After months of negotiation, Reliance Communications and Aircel on Thursday finally reached a deal to merge their mobile businesses into a 50:50 joint venture, creating India’s third-largest operator by subscribers.

The merged entity, aptly-titled "MergedCo", will boast 448 MHz of spectrum across the 850 MHz, 900 MHz, 1800 MHz and 2.1 GHz bands.

According to figures from the Telecom Regulatory Authority of India (TRAI), MergedCo will have approximately 187.6 million mobile subscribers, putting it in third place behind Vodafone and ahead of Idea Cellular, which at the end of June had 199.4 million and 176.2 million subscribers respectively. Market leader Bharti Airtel remains out in front with 255.7 million subscribers; the total number of mobile subscriptions in India stands at around 1.04 billion.

Thursday’s deal has been a long time coming.

RCom entered into exclusive merger negotiations with Aircel parent, Malaysia-based Maxis Communications Berhad (MCB), in December 2015. Tie-up talks between the two have been continuing ever since, with the exclusivity period routinely extended to allow more time to hammer out a deal.

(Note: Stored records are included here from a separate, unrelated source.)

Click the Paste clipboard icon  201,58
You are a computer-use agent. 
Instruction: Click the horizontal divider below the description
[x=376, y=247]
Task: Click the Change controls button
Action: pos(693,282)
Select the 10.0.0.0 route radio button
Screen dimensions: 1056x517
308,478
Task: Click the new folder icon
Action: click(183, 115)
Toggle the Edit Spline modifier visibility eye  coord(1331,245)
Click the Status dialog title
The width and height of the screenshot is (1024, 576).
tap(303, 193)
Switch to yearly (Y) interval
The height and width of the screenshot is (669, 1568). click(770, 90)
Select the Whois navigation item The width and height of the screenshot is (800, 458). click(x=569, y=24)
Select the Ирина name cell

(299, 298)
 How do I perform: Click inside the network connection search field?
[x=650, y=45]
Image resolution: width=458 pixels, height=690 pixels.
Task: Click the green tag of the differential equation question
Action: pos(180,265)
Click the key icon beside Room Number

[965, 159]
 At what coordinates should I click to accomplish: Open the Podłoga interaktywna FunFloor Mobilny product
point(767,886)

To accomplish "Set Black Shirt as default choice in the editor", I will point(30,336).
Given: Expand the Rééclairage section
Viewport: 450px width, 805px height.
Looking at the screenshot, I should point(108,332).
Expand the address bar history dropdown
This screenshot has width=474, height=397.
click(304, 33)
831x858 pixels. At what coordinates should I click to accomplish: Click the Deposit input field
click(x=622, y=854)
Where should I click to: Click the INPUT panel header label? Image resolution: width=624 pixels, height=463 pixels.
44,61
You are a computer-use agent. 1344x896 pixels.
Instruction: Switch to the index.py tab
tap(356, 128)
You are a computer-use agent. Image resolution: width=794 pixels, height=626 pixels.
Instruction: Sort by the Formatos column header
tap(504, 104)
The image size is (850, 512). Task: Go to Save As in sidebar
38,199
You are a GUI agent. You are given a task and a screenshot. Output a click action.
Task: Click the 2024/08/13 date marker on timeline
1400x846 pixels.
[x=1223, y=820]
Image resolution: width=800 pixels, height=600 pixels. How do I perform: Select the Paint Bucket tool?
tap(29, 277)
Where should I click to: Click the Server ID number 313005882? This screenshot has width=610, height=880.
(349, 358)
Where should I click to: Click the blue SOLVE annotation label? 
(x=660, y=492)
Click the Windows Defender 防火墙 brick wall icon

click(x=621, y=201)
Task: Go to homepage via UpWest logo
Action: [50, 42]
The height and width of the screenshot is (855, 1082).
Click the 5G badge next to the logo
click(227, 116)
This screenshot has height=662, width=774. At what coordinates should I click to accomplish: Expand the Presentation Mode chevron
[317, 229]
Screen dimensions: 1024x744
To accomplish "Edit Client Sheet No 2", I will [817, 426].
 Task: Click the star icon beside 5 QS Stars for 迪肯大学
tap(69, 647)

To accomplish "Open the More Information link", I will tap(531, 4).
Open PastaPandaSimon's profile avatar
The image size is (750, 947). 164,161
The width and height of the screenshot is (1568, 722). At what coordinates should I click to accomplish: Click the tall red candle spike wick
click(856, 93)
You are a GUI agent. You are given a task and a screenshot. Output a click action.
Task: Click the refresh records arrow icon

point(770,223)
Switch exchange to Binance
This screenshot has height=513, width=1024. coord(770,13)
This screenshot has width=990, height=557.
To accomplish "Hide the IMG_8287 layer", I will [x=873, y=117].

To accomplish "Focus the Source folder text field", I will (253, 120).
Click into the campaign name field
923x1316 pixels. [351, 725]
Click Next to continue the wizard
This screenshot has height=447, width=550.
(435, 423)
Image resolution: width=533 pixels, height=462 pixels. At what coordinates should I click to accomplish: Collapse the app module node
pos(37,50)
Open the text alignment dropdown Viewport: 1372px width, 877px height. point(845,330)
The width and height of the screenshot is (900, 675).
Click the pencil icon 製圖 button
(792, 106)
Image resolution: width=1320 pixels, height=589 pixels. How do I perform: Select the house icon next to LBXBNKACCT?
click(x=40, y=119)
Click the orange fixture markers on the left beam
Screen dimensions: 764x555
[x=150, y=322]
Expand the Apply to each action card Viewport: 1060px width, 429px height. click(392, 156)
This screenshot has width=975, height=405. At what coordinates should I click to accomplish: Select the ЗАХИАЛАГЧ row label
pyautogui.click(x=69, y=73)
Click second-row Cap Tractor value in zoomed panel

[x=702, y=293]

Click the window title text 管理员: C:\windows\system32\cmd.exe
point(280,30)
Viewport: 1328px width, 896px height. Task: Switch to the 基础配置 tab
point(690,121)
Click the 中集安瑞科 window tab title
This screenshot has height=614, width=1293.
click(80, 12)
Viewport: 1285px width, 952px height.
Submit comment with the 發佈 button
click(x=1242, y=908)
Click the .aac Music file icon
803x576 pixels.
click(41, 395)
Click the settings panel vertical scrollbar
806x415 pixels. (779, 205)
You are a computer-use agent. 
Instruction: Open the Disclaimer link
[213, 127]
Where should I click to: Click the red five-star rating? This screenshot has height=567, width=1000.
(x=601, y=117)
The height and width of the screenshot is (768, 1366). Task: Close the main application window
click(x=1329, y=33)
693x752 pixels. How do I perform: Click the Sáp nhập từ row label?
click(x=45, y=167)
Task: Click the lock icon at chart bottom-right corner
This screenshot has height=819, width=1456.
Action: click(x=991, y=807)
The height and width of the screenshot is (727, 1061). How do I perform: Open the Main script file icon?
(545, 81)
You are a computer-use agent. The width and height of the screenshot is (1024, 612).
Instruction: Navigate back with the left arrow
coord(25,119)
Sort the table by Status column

"Together with our partners, MCB, we are delighted to have take the lead in consolidation of the Indian telecom sector," said Reliance Group chairman Anil Ambani, in a statement on Thursday.

"We expect this combination to create substantial long-term value for shareholders of both RCom and MCB, given the benefits of the wide-ranging spectrum portfolio and significant revenue and cost synergies," he said.

Indeed, RCom expects the merger to generate capex and opex savings totalling 200 billion rupees (€2.7 billion). The deal is expected to reduce RCom’s debt by the same amount, while MCB will see its debt cut by INR40 billion (€531 million).

The company will own assets worth 650 billion rupees (€8.6 billion) and will have a net worth of INR350 billion. RCom said it will continue to offer enterprise services, and operate its fixed-line networks, data centres, and related infrastructure separately from MergedCo.

In a statement, RCom said both it and MCB will have equal representation on MergedCo’s board, and that the company will be led by "an independent professional team under the supervision of the board."

The merger is subject to shareholder and regulatory approval, and is expected to close in 2017. Upon completion, RCom said it and MCB will plough more money into MergedCo "to further strengthen the balance sheet, fund future growth plans, and enhance financial flexibility."